No change in education will ever happen in the US until the testing mentality is done away with. No average high functioning adult could pass them so why make kids do it? This makes no sense. What also makes no sense is the idea that math and science are important subjects. You can live a happy life without ever having taken a physics course or knowing what a logarithm is.
On the other hand, being able to reason on the basis of evidence actually is important. Thinking rationally and logically is important. Knowing how to function in a world that includes new technology and all kinds of health issues is important. Knowing how things work and being able to fix them and perhaps design them is important.
Lets get serious. We don’t need more math and science. We need more people who can think.
Thinking. Thinking. Thinking. Or more equations that can be answered via Scantron. You decide.
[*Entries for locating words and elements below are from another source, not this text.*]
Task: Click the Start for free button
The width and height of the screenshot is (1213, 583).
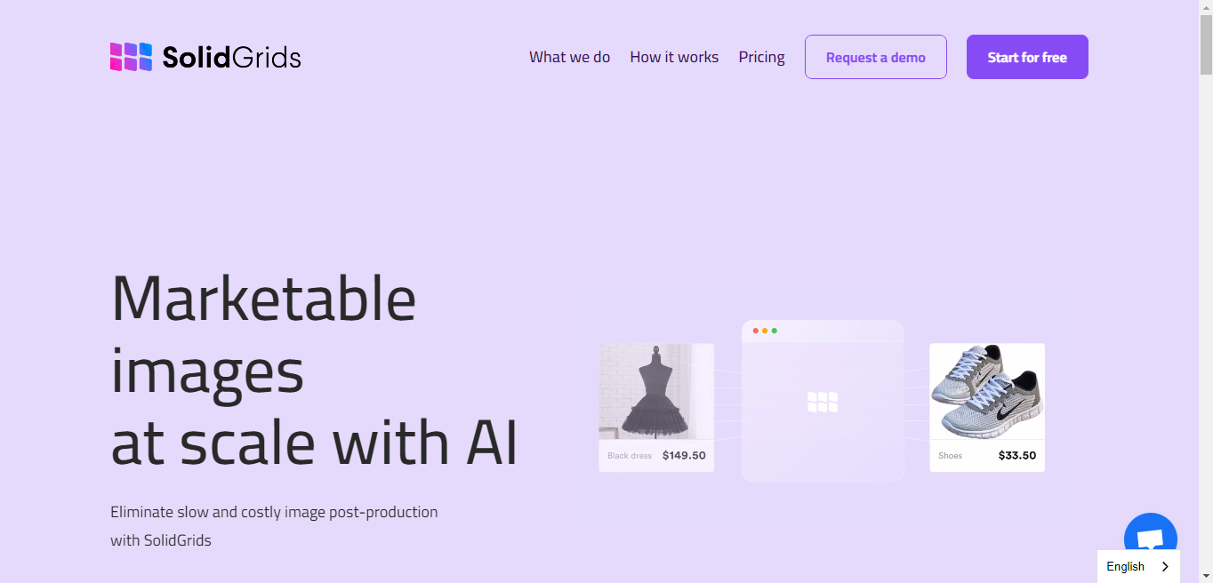Action: click(1027, 57)
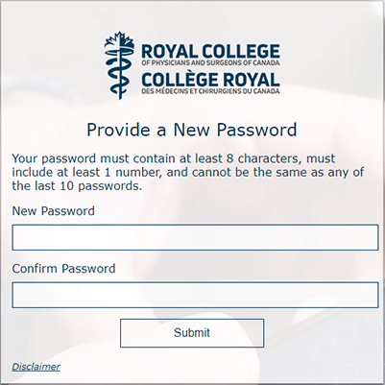The image size is (385, 385).
Task: Click the 'New Password' field label
Action: (x=54, y=211)
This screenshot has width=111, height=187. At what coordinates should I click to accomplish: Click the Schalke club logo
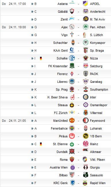pyautogui.click(x=72, y=58)
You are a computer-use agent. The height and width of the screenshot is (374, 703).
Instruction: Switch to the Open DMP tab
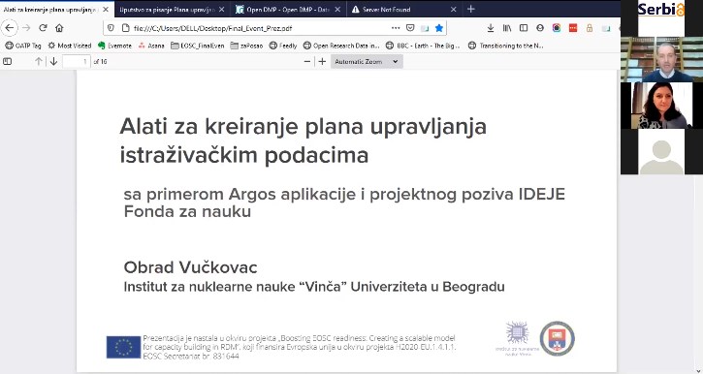point(288,9)
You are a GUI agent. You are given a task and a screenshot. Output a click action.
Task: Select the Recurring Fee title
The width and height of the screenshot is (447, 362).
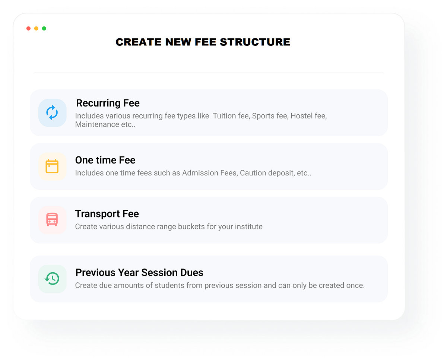point(108,103)
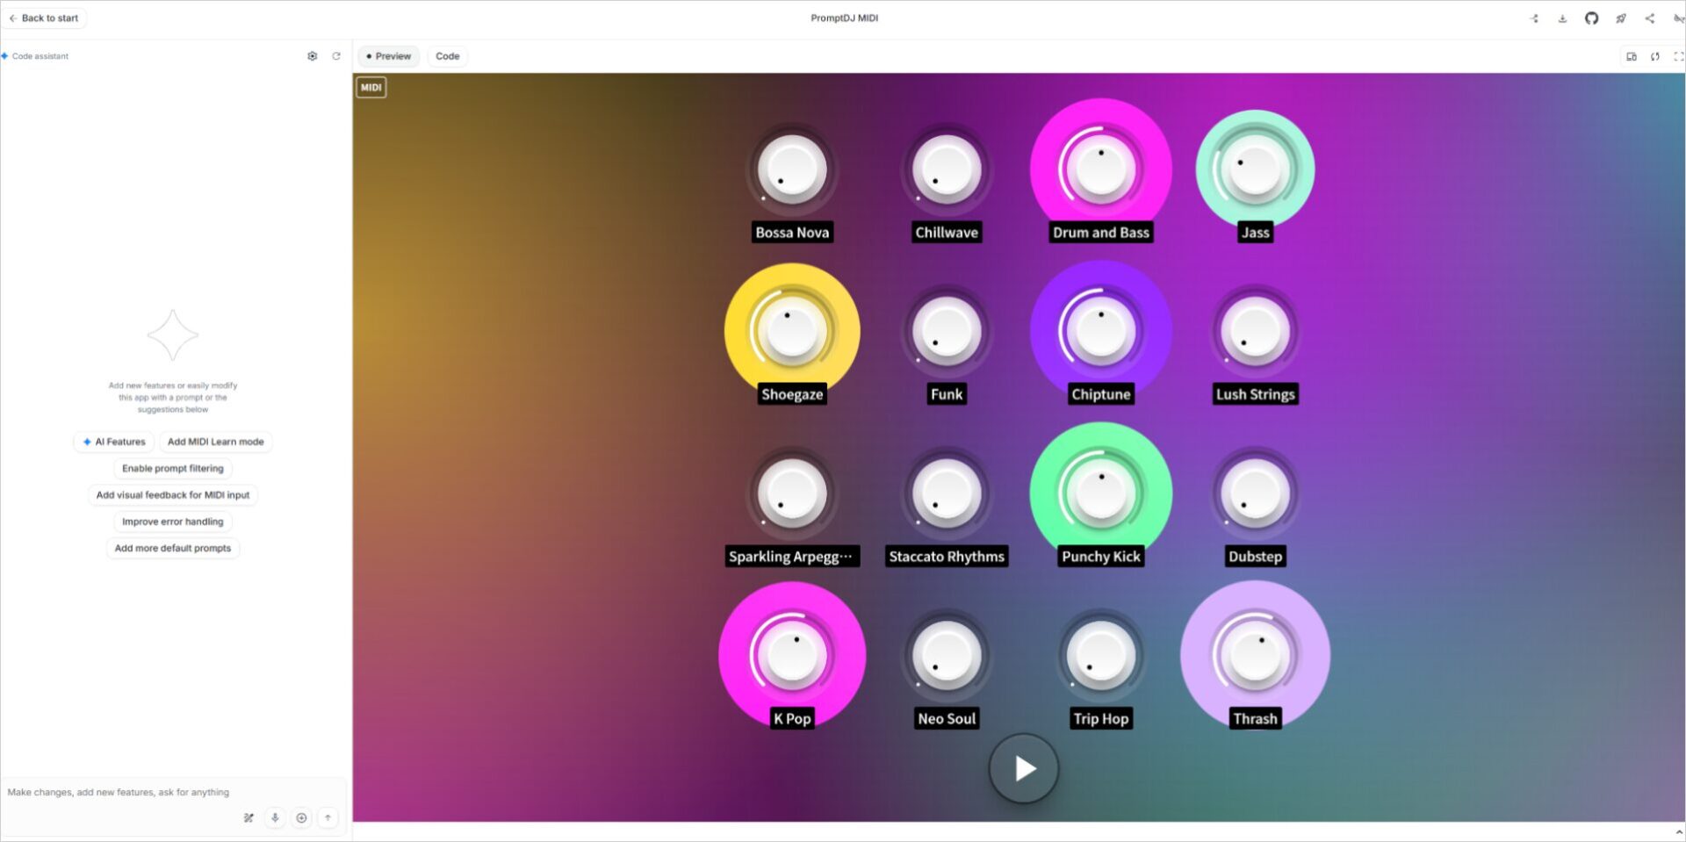The width and height of the screenshot is (1686, 842).
Task: Share the project with the share icon
Action: tap(1650, 18)
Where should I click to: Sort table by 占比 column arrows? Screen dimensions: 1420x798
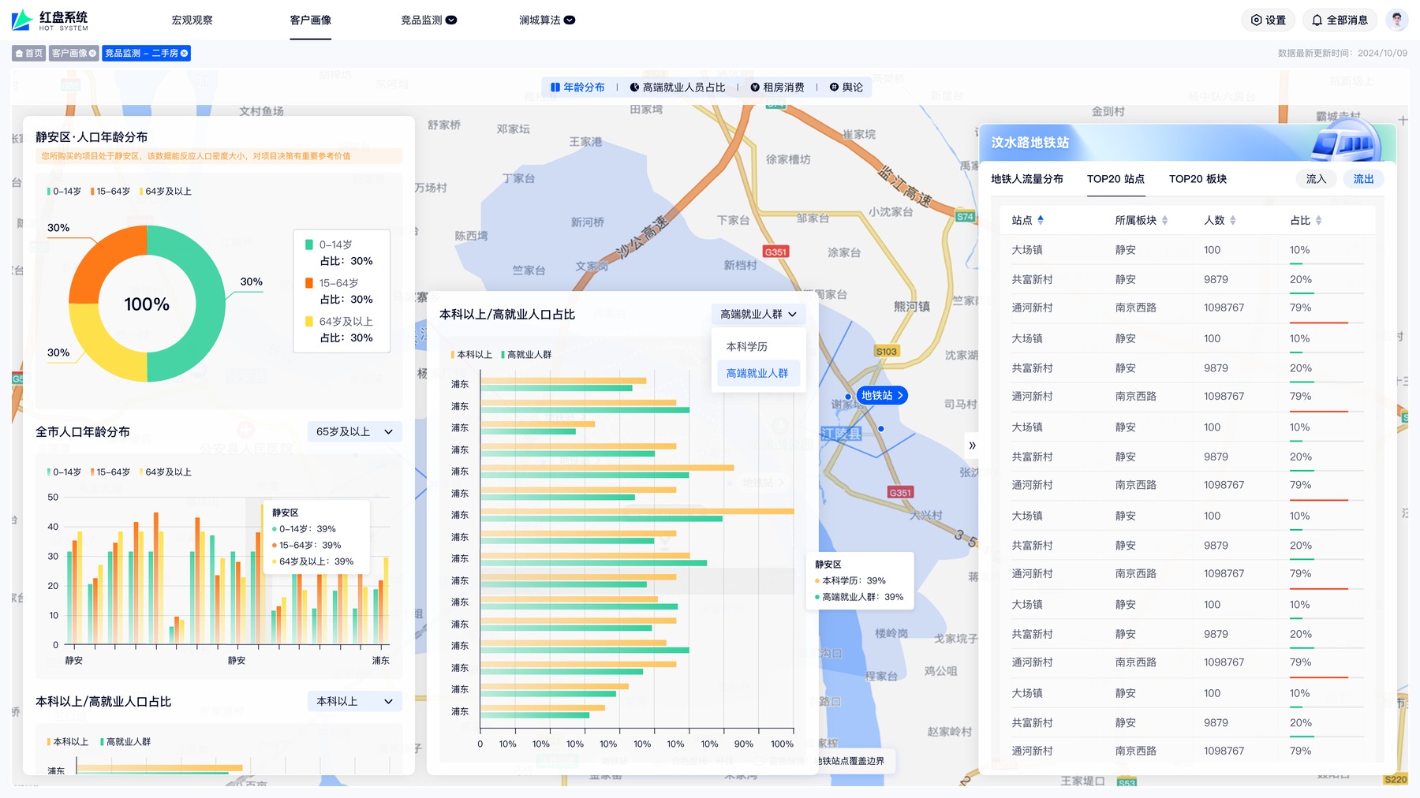(x=1318, y=221)
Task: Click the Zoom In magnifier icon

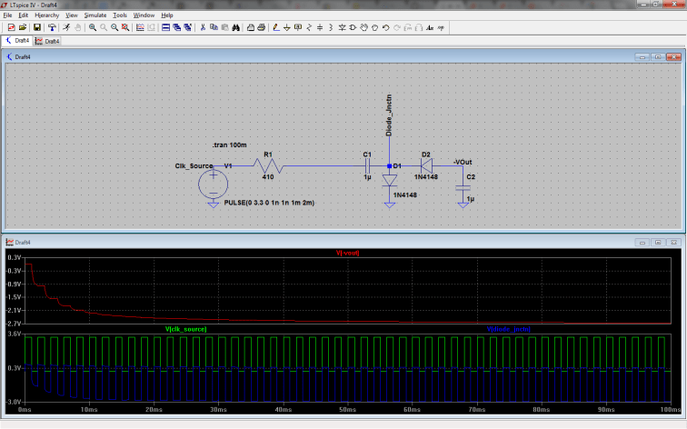Action: pos(93,28)
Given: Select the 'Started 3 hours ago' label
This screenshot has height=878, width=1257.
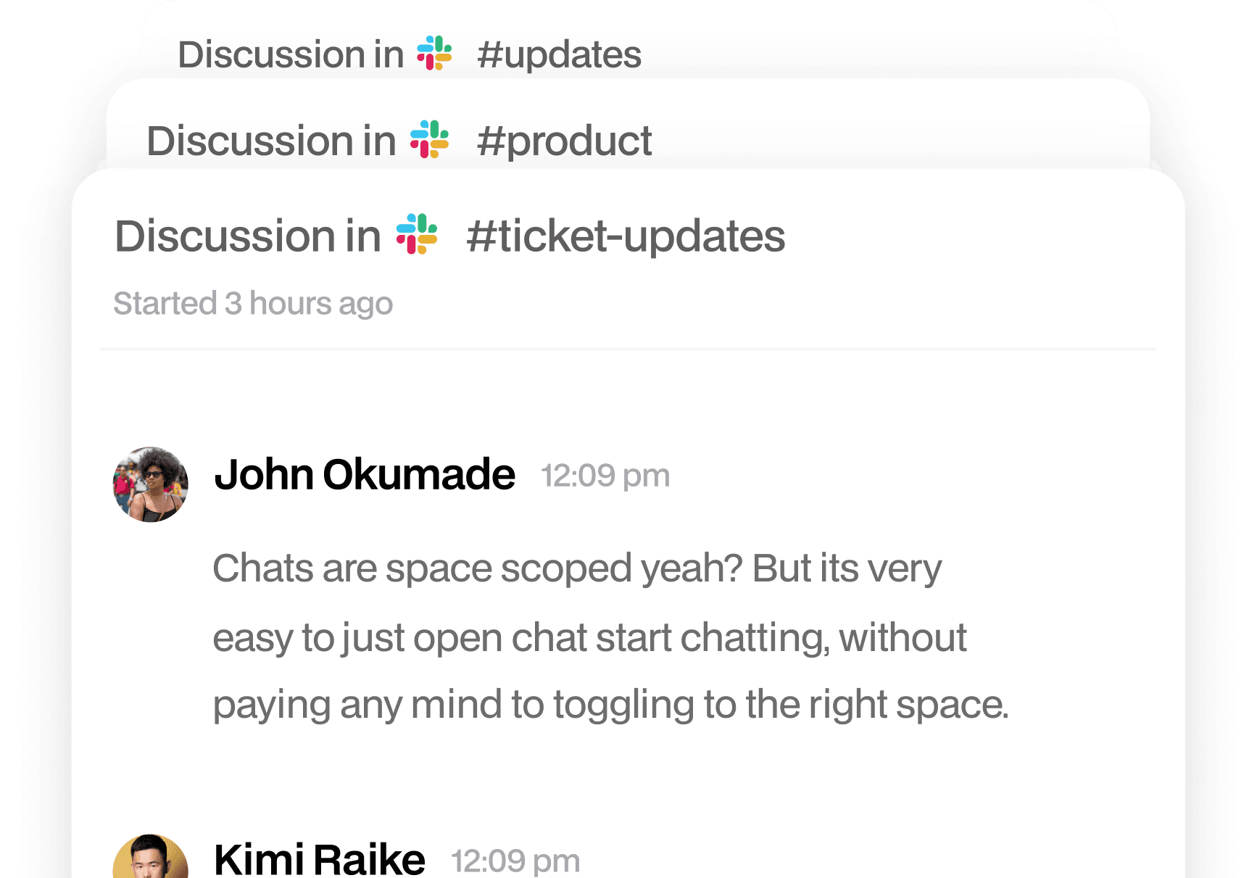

I happen to have a son in a public Elementary school in China and I KNOW that the reason he is studying math like a maniac has nothing to do with a desire to immigrate or study in the States.
The competition to get ahead is fierce here. The ones that don't compete get left behind quickly. Poverty or near poverty is still a part of life in China so people are fighting hard to escape the ever present backward tug of poverty.
The number of slots in good schools is very limited and everyone in China is starkly aware of the huge numbers of people who are competing to get into limited spots.
Math is one of the most important parts of the curriculum (along with Chinese and English) in Elementary school. Moreover the tests that people take put a premium on doing well in EVERY subject on the test.
Believe me, in this environment there is no need to look to University in America until you actually get into a good Chinese University (the immediate goal). While I applaud Roger's thinking he needs to be better informed on why Chinese children study so darn hard.